Prezydent Rybnika Adam Fudali wskazał na potrzeby zmian w prawie dotyczącym egzekucji czynszów od mieszkańców zasobów komunalnych. Gmina powinna – jego zdaniem – mieć w tym zakresie większe kompetencje. Prezydent miasta powiedział, że potrafią ściągnąć od 20 do 25 mln złotych od dłużników, a to dla budżetu niebagatelna kwota.

Dyskusja o finansach samorządów na Kongresie obracała się wokół nowej ustawy o finansach publicznych. Według niej w 2014 r. podstawą nowego wskaźnika zadłużenia samorządów, który zastąpi sztywny 60-proc. pułap, będą historyczne dane finansowe, które odwołują się do średniej danych finansowych z trzech lat poprzedzających rok planowania. Nowy sposób kontrolowania zadłużenia ustalany będzie indywidualnie dla każdej jednostki samorządu terytorialnego Miasta będą zmuszone do wieloletniego planowania finansowego. Krajowa Rada Regionalnych Izb Obrachunkowych już podała, że 39 samorządom grozi brak możliwości spłaty jakichkolwiek kredytów i pożyczek po wejściu w życie nowych limitów zadłużenia.

Według Adama Fudali nowe prawo jest skrajnie niekorzystne dla średnich miast.
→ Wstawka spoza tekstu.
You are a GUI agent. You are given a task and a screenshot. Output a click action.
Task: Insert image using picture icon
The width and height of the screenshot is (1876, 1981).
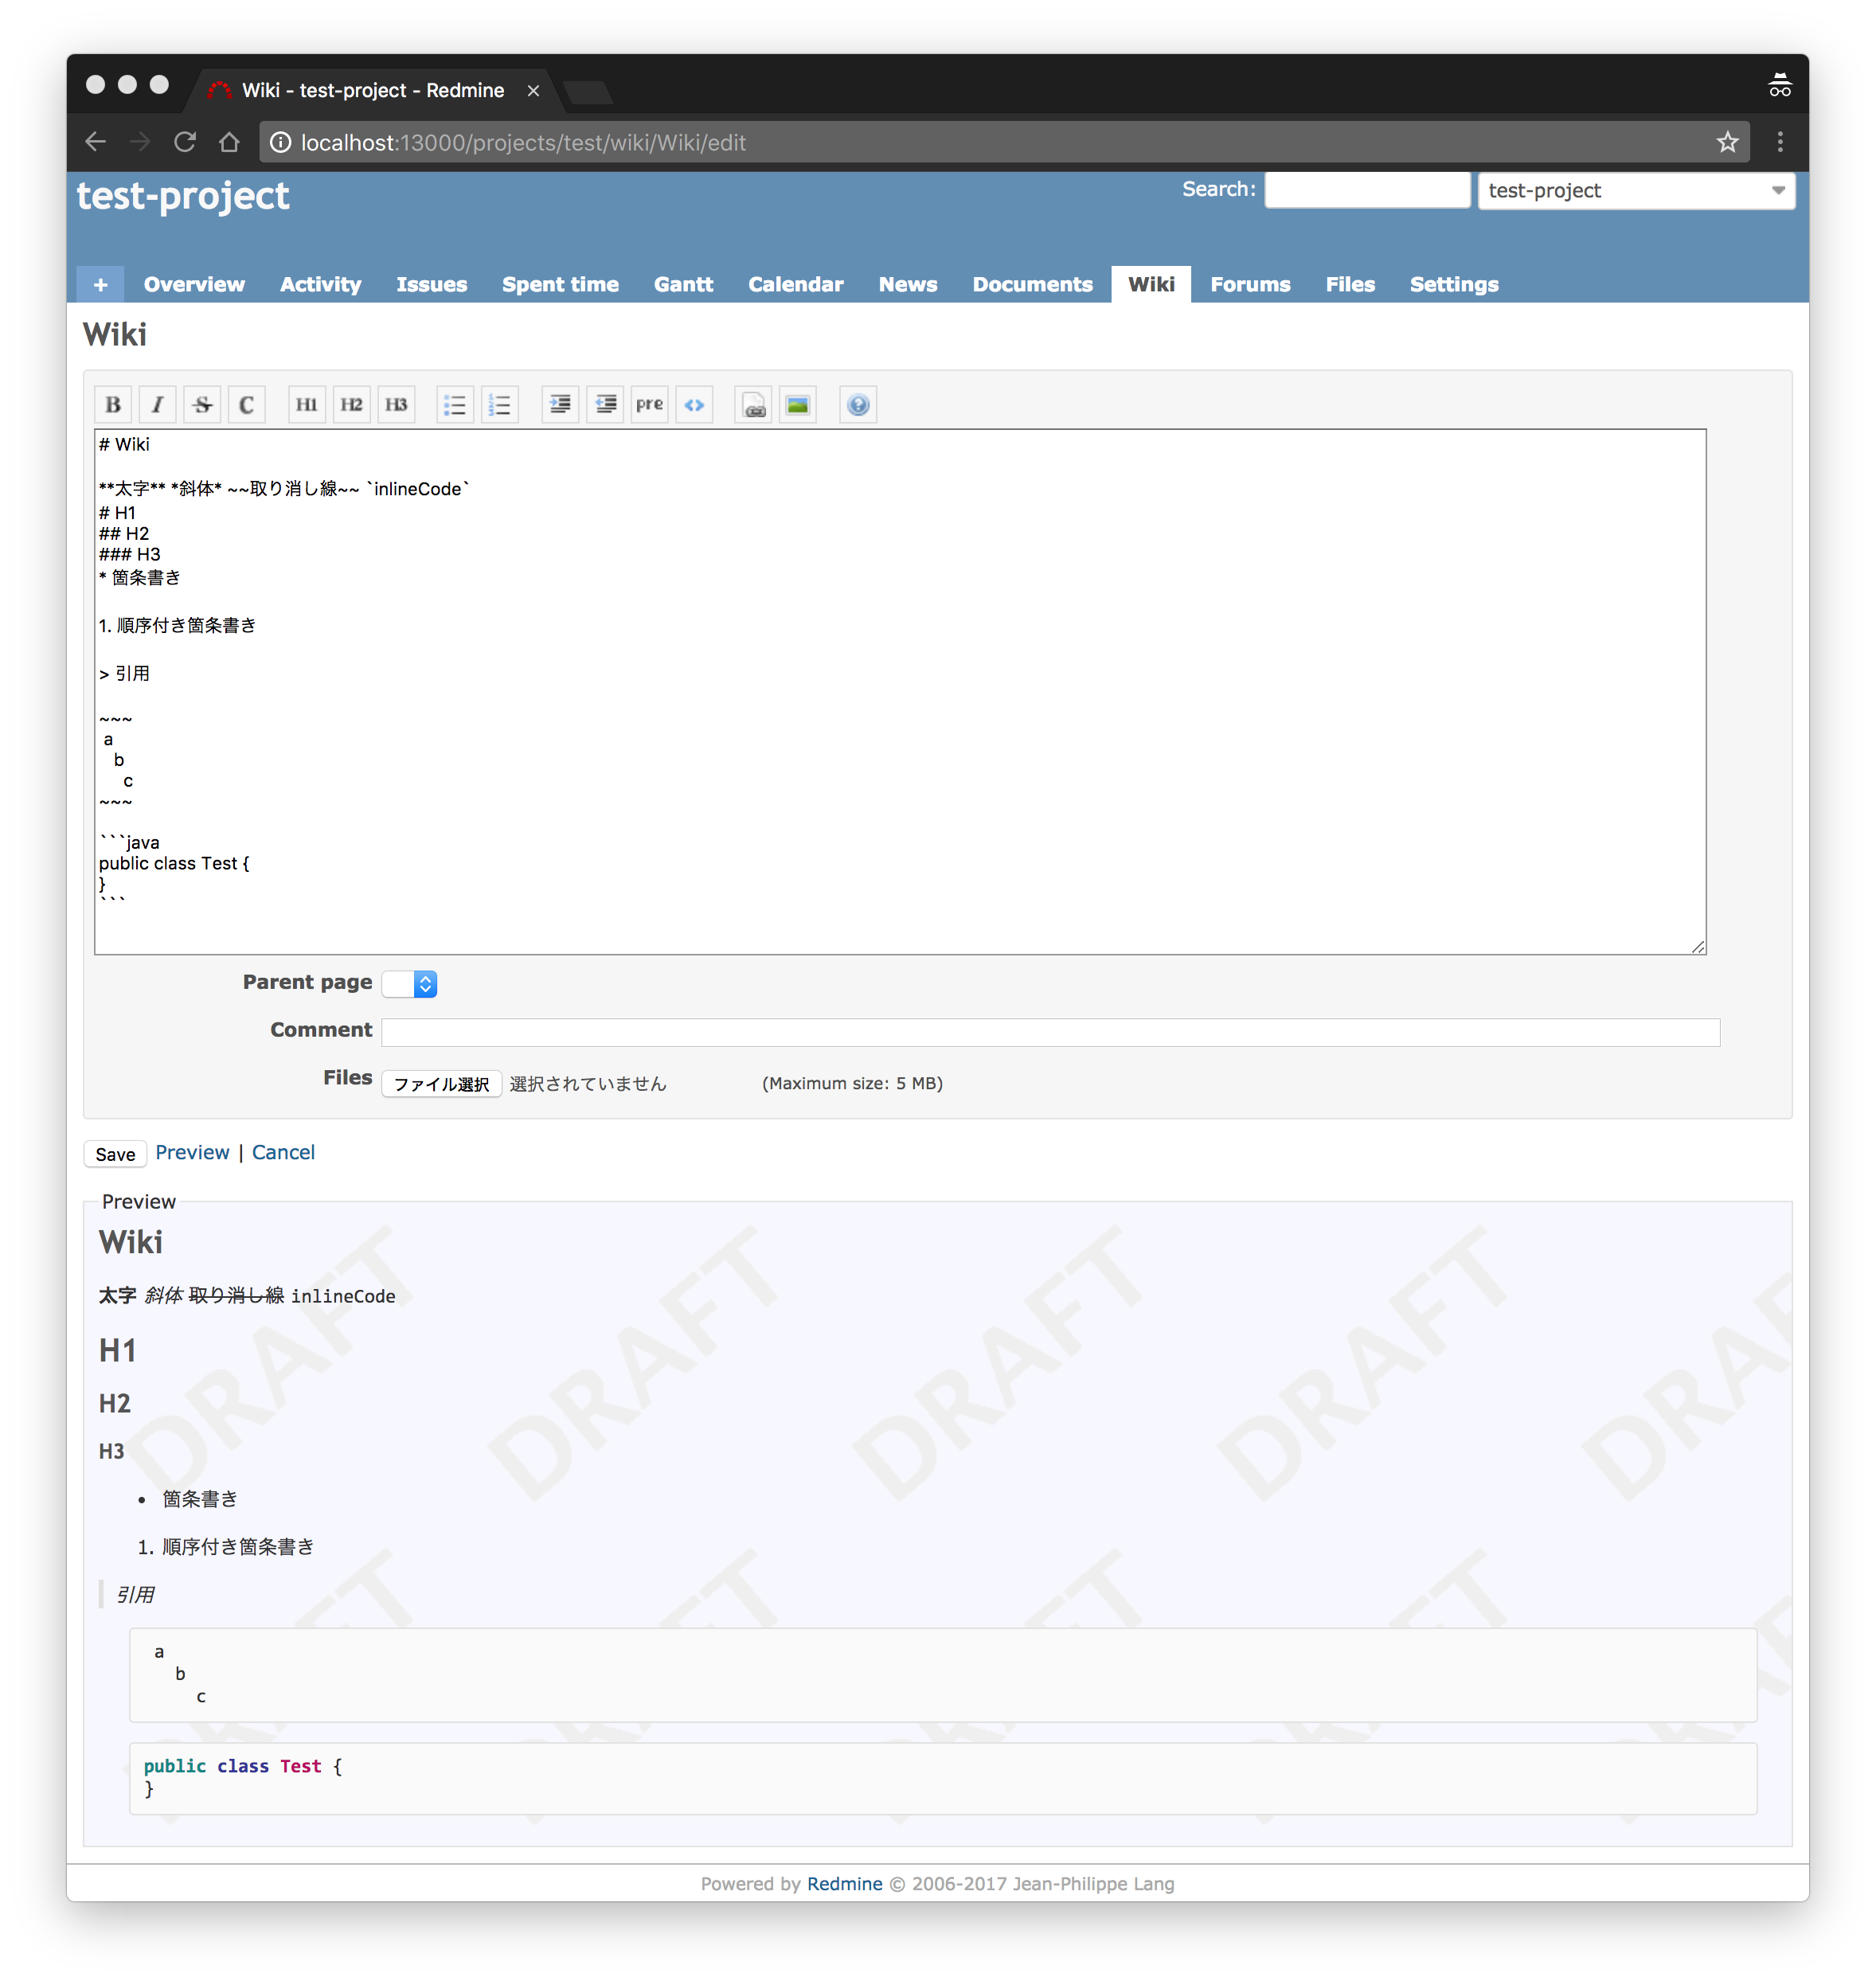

Tylko duże jednostki, które mają pokaźną nadwyżkę operacyjną, będą mogły sięgać po nowe finansowanie po 2014 r. Skarbnik Krakowa, Lesław Fijał powiedział, że na dzień dzisiejszy wskaźnik ten właściwie pozbawia możliwości rozwojowych mimo posiadania długoletniego programu zarządzania długiem.